또 다른 태양에서, 본 발명은 플루오르화된 피리미딘 유사체를 포함하는 약학 조성물을 제공한다. 상기 약학 조성물은 상기 플루오르화된 피리미딘 유사체들 중 하나 이상, 약학적으로 허용 가능한 담체 또는 희석제, 및 임의로 하나 이상의 추가적인 치료제를 포함한다. 상기 약학 조성물은 암을 치료하기 위한 플루오르화된 피리미딘 유사체의 투여에 유용하다.
본 발명의 다른 태양에서, 상기 플루오르화된 피리미딘 유사체를 사용하는 DNA 메틸트랜스퍼라제의 억제 방법 및 암 치료 방법을 제공한다.
하나의 태양에서, 본 발명은 대상체에서 DNA 메틸트랜스퍼라제를 억제하는 방법을 제공하며, 상기 방법은 상기 대상체에게 치료 유효량의 2',2'-다이플루오로-5-아자데옥시시티딘, 그의 아노머, 및 그의 약학적으로 허용 가능한 염을 투여함을 포함한다.
또 다른 태양에서, 본 발명은 DNA 메틸트랜스퍼라제를 억제함으로써 치료될 수 있는 암을 치료하는 방법을 제공하며, 상기 방법은 상기 치료가 필요한 대상체에게 치료 유효량의 2',2'-다이플루오로-5-아자데옥시시티딘, 그의 아노머, 및 그의 약학적으로 허용 가능한 염을 투여함을 포함한다.
추가의 태양에서, 본 발명은 고형 종양 암종의 치료 방법을 제공하며, 상기 방법은 상기 암종의 치료가 필요한 대상체에게 치료 유효량의 2',2'-다이플루오로-5-아자데옥시시티딘, 그의 아노머, 및 그의 약학적으로 허용 가능한 염을 투여함을 포함한다. 몇몇 실시태양에서, 상기 고형 종양 암종은 유방, 비-소세포 폐, 결장, 신장, 난소, 및 결장직장 암종 중에서 선택된다.

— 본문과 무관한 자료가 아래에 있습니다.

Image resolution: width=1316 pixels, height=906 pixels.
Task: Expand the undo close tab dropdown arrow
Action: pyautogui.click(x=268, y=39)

또 다른 실시태양에서, 본 발명은 혈액암의 치료 방법을 제공하며, 상기 방법은 상기 치료가 필요한 대상체에게 치료 유효량의 2',2'-다이플루오로-5-아자데옥시시티딘, 그의 아노머, 및 그의 약학적으로 허용 가능한 염을 투여함을 포함한다. 몇몇 실시태양에서, 상기 혈액암은 백혈병이다. 몇몇 실시태양에서, 상기 백혈병은 데시타빈(5-아자데옥시시티딘)에 내성이다.

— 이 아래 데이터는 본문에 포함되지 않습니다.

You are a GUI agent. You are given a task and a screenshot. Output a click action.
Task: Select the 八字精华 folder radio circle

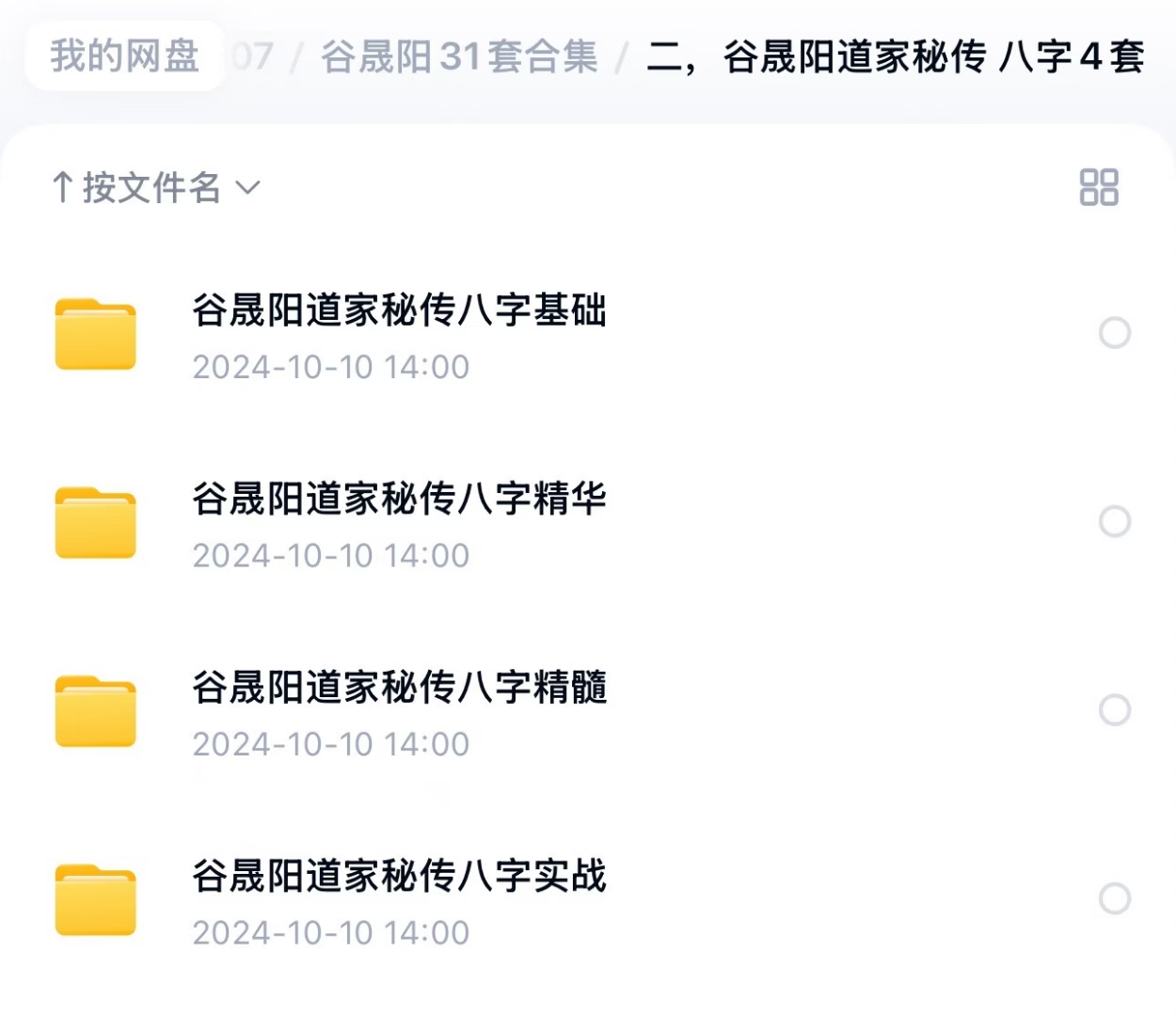1115,521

하나의 태양에서, 본 발명은 고형 종양 암종의 치료 방법을 제공하며, 상기 방법은 상기 치료가 필요한 대상체에게 치료 유효량의 2',2'-다이플루오로-5,6-다이하이드로-5-아자데옥시시티딘, 그의 아노머, 및 그의 약학적으로 허용 가능한 염을 투여함을 포함한다. 몇몇 실시태양에서, 상기 고형 종양 암종은 유방, 비-소세포 폐, 및 결장 암종 중에서 선택된다.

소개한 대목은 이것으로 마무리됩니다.